— SHORT EXERCISE —
Copy out everything from the line containing "Open Rec 0001" down to the line containing "Action: [92, 29]", swapping "sequence panel menu" for "timeline panel menu" and leaving all else as it is.

>> Start RECORDS FOR THE TASK

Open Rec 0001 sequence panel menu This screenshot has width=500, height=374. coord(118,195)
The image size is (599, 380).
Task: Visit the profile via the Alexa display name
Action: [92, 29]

>> End RECORDS FOR THE TASK
>> Start RECORDS FOR THE TASK

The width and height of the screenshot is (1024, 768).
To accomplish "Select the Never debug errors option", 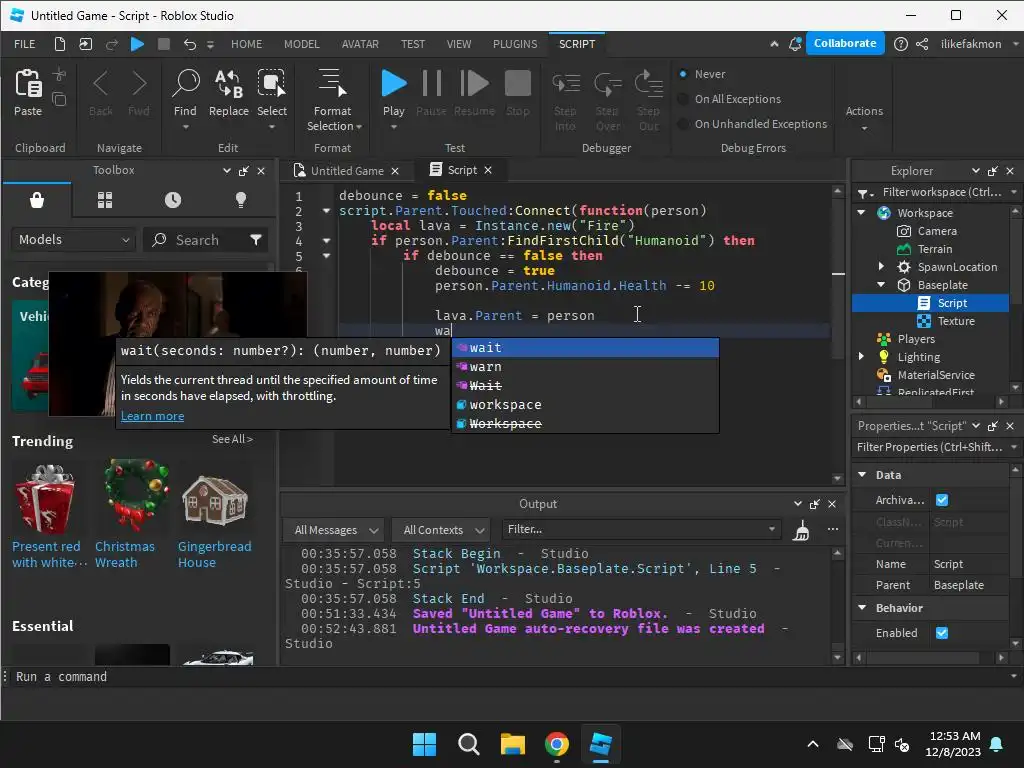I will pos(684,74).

>> End RECORDS FOR THE TASK

— SOLVED EXERCISE —
Open Rec 0001 timeline panel menu This screenshot has width=500, height=374. coord(118,195)
The image size is (599, 380).
Task: Visit the profile via the Alexa display name
Action: [92, 29]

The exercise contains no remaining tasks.